Welcome to the repository housing the master thesis research of Prince Canuma, a student of the MSc Big Data Analytics program at Wrocław University of Science and Technology. This body of work reflects the dedication and scientific rigour Prince has applied to his studies.

Authored by Prince Canuma.

To learn more about Prince and his work, feel free to connect with him on:

* [LinkedIn](https://www.linkedin.com/in/prince-canuma/)
* [Twitter](https://twitter.com/CanumaGdt)

## Data
AccentsDB is a database with a wide array of native and non-native English accents speech samples from around the world for testing the robustness and adaptability of ASR systems to various accents. In total, it has 23 speakers, 19:49 hours, 16,984 speech samples and 9 accents, split into 4 native accents, namely American, Australian, British, and Welsh; 1 metropolitan Indian accent and 4 non-native accents, namely Bangladeshi, Malayalam, Odiya and Telugu. The AccentsDB does not inherently provide transcriptions, which requires

Figure 1: A table containing details of the AccentsDB statistics. A total of 9 accents, out of which the authors collected 4 and 5 using Amazon Polly an AWS service for generating synthetic natural-sounding human speech from text.
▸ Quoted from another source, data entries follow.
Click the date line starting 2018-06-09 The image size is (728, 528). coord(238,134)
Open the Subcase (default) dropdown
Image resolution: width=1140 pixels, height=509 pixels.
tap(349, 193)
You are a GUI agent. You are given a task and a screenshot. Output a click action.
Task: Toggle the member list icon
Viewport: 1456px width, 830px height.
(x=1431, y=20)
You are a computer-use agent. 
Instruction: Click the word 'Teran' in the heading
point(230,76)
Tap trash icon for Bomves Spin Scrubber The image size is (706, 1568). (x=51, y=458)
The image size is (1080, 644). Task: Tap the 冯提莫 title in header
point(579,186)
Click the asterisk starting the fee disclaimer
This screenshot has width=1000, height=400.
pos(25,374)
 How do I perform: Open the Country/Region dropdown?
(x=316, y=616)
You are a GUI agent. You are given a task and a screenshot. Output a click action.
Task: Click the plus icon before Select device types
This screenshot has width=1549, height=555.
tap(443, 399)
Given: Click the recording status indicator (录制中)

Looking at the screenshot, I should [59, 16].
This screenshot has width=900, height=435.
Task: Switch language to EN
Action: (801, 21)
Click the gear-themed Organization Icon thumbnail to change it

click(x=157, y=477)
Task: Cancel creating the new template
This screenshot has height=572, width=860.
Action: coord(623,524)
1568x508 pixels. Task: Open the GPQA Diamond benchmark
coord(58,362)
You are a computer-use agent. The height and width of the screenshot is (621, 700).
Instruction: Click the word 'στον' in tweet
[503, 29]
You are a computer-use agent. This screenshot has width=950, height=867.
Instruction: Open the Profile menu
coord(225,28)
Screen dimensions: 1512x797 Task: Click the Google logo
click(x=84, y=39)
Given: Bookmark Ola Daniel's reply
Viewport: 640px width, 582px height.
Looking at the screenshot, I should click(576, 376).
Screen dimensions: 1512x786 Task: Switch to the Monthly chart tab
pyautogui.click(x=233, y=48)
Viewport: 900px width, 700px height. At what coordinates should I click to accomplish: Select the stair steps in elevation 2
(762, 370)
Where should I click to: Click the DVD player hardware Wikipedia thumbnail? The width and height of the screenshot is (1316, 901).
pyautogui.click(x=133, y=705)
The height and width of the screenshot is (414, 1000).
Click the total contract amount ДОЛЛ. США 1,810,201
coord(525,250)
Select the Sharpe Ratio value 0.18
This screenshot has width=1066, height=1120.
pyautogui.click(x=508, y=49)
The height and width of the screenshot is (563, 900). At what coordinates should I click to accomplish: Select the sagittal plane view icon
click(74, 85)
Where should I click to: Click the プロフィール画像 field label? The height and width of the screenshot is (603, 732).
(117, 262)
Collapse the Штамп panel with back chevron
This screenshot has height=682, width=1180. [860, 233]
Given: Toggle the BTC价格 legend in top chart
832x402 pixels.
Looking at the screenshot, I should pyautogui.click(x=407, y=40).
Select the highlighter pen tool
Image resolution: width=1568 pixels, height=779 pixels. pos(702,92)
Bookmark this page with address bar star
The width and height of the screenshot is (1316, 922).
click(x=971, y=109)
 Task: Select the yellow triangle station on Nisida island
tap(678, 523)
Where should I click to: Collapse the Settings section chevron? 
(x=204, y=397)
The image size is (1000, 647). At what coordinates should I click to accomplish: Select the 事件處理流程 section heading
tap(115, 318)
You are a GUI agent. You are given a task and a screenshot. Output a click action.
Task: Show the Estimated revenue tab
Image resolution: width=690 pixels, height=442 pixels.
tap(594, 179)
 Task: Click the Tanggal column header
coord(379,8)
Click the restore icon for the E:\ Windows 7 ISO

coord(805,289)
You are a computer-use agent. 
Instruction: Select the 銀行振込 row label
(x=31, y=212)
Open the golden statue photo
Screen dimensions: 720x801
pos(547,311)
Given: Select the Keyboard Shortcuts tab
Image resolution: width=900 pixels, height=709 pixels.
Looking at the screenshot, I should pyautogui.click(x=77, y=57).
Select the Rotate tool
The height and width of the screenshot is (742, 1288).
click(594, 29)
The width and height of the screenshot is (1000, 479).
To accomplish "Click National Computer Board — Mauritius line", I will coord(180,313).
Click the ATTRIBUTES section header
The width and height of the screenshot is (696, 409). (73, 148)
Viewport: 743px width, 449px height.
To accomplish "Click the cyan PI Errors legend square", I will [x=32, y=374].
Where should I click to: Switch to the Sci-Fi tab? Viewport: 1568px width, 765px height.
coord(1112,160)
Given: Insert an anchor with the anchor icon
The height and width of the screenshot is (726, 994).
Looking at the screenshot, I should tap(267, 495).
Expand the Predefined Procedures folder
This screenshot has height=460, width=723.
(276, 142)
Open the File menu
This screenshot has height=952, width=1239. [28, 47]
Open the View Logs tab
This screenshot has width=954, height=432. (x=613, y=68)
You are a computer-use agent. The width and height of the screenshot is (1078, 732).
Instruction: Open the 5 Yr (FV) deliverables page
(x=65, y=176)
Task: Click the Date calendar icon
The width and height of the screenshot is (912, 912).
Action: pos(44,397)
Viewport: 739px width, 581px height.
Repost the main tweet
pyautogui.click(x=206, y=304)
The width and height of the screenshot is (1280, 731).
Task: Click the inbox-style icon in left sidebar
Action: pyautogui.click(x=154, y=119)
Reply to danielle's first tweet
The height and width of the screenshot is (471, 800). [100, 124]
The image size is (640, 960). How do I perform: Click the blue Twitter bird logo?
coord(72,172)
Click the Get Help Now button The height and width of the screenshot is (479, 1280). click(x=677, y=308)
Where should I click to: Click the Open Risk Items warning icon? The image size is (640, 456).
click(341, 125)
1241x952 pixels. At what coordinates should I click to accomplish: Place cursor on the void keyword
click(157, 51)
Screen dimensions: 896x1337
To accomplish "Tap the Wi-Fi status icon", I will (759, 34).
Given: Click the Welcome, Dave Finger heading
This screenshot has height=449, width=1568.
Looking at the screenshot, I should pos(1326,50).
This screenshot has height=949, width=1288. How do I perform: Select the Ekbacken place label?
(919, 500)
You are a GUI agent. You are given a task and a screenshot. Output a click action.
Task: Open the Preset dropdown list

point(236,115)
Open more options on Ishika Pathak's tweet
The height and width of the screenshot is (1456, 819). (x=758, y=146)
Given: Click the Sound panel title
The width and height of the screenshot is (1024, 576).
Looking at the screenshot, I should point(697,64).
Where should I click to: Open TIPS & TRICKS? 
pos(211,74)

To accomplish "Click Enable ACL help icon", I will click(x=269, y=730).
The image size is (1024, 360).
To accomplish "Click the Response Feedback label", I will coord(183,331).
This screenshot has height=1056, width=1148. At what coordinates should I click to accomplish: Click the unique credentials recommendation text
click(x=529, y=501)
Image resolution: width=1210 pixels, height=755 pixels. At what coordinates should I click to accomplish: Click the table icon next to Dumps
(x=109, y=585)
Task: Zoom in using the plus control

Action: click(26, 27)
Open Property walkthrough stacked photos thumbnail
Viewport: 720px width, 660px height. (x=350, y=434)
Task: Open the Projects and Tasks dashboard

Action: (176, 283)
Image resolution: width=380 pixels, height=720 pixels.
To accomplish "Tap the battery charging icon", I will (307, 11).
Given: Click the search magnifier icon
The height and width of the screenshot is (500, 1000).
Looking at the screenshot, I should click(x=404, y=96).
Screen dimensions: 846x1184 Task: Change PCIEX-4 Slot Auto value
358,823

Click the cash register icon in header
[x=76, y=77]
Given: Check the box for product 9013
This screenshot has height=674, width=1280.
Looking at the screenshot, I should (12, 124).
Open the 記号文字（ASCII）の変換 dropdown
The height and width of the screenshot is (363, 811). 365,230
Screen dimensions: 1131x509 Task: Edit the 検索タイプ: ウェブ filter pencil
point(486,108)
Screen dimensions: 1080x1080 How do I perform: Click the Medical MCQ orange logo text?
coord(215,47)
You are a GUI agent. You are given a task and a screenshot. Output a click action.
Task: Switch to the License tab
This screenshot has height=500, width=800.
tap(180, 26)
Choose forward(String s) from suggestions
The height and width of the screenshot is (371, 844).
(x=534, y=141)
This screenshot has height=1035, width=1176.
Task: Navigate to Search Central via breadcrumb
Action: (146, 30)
the generation of transcriptions for the entirety of its speech samples. This task was accomplished utilizing **Wav2Vec 2.0**, an advanced open-source model. After this transcription generation, each entry was manually inspected and, where necessary, rectified to ensure the accuracy of the transcriptions.
However, the Malayam accent and a portion of the dataset posed significant challenges due to the lack of aligned speech samples, which complicated the process of generating and verifying the labels. As a result, these were excluded from the study. Consequently, this study’s final subset of AccentsDB comprised 12,614 samples, spanning 8 distinct accents.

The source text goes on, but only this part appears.